Il y a dix ans, l’idée de développement endogène était une source d’optimisme: la production locale et le régionalisme culturel représentait la nouvelle formule pour une structure stable de la société Antillaise , après la fin de la crise sociale de 2009 . On espérait un nouveau modèle économique et social aussi paisible que prospère.

Maintenant, le concept de développement endogène est en perte de vitesse. Et dès lors, qu’est-ce qui justifie ce réexamen du concept de développement endogène , de sa nature, de sa signification, et de sa portée dans le contexte actuel de catastrophe naturelle (sécheresse et cyclone) à répétition aux Antilles ?
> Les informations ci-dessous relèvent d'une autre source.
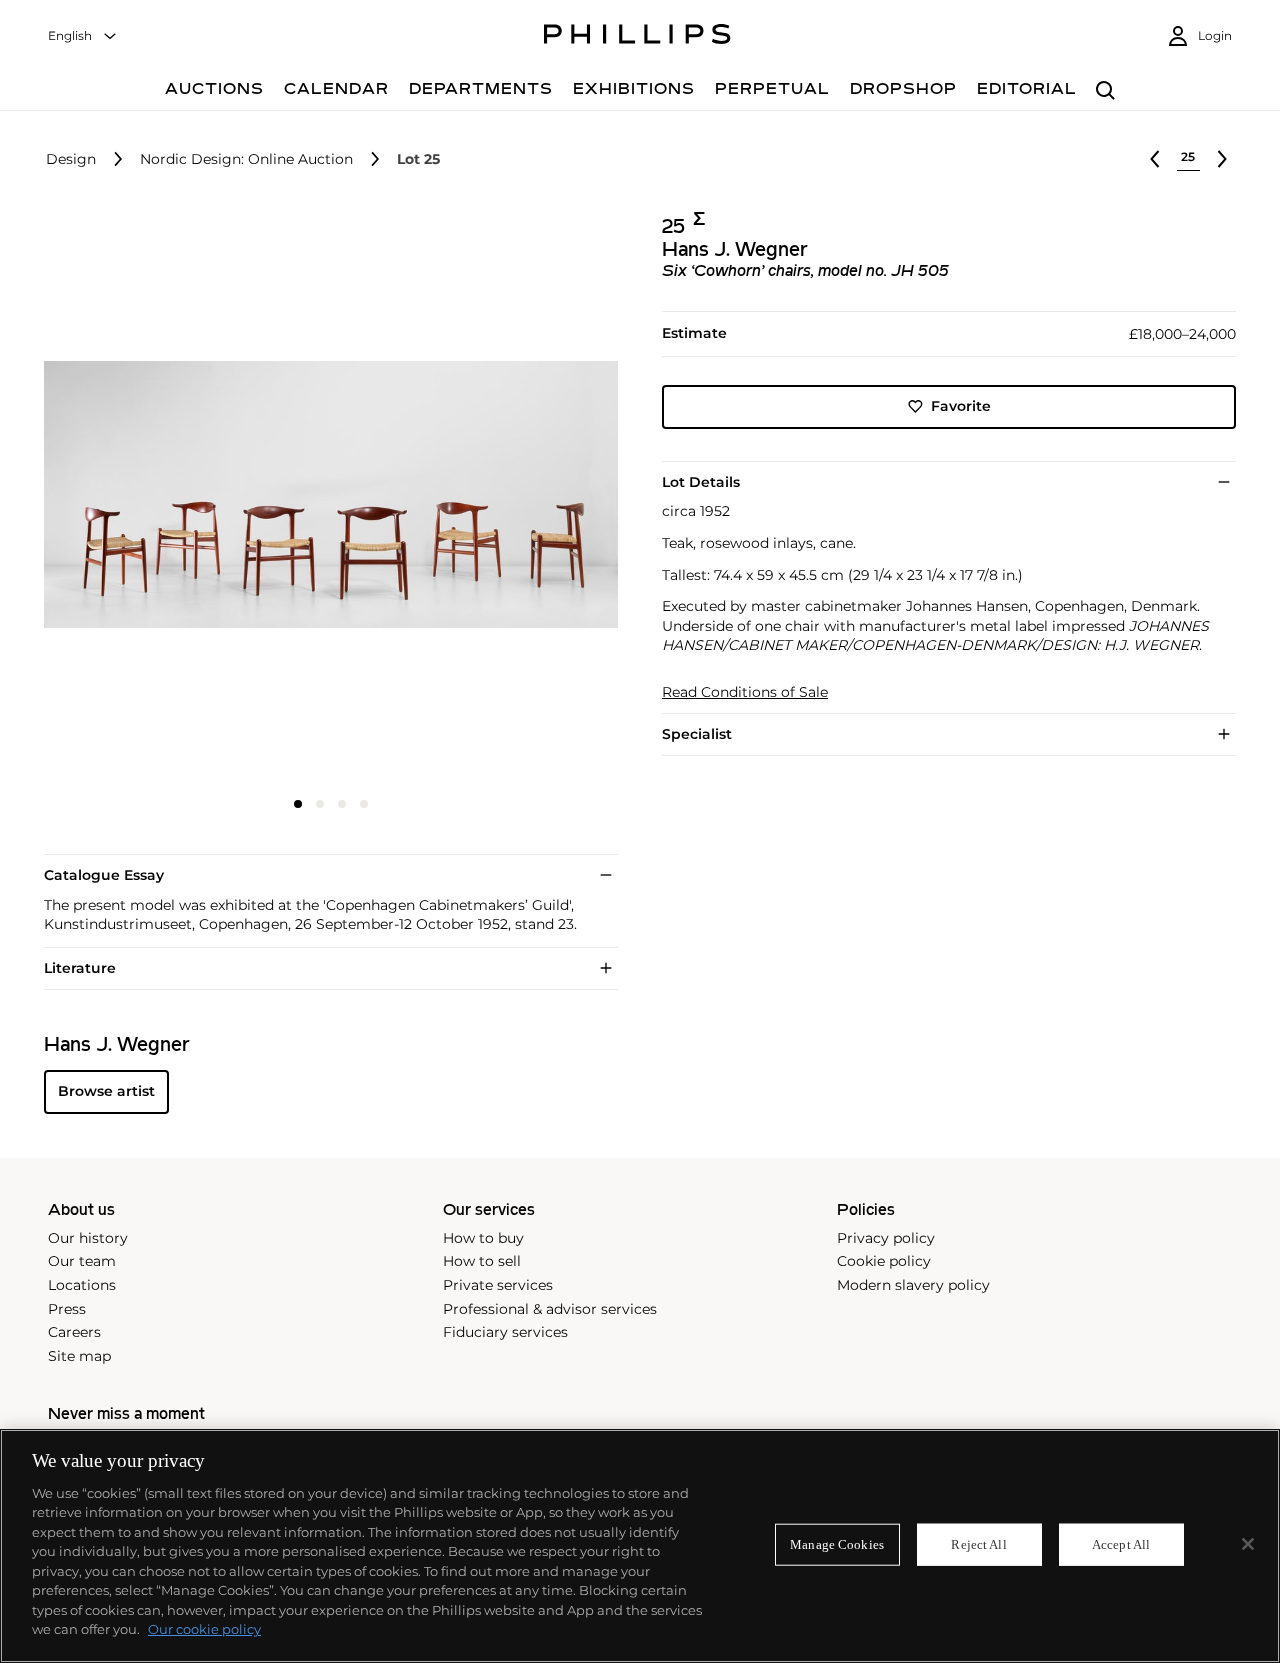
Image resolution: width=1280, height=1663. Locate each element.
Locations (82, 1285)
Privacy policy (886, 1238)
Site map (79, 1356)
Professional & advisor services (550, 1309)
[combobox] (83, 36)
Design (71, 159)
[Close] (1248, 1544)
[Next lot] (1222, 159)
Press (67, 1309)
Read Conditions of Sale (745, 692)
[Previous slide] (139, 497)
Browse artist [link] (106, 1091)
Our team (82, 1261)
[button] (325, 495)
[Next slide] (522, 497)
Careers (74, 1332)
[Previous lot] (1155, 159)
Inutile de tourner autour du pot , l’agriculture de la Martinique et aussi celle de la guadeloupe est profondément malade et ne s’en remettra pas de sitôt !…

Cette crise n’est-elle qu’un symptôme d’une crise plus profonde que connait les îles Antillaises dans toutes leurs dimensions sociales et économiques ?

Pourtant, cela fait tellement longtemps que des voix autorisées et concordantes , annoncent la catastrophe du déclin irréversible de l’agriculture . De n’avoir jamais ni entendu, ni écouté, a conduit l’agriculture là où elle en est aujourd’hui: un secteur agricole sinistré avec de plus en plus d’agriculteurs qui lâchent prises et abandonnent les terres aux étrangers .

Quel immense gâchis! Quand on voit les ressources, les potentiels, les énergies, les volontés, les initiatives et les capacités de ces pays en terme de géo et biodiversité, comment a-t-on pu en arriver là?

Comment a-t-on pu, avec une classe politique soit disant si lucide, des dirigeants soit disant si motivés, des institutions réputées si efficaces, cumuler autant de bévues, de lâchetés et de renoncements, pour que l’agriculture de la Martinique et de la Guadeloupe , qui devrait être le fleuron de notre enrichissement selon des nationalistes eux mêmes en plein déni de réalité qui estimaient encore il y a peu que l’autosuffisance alimentaire était possible en Guadeloupe et Martinique .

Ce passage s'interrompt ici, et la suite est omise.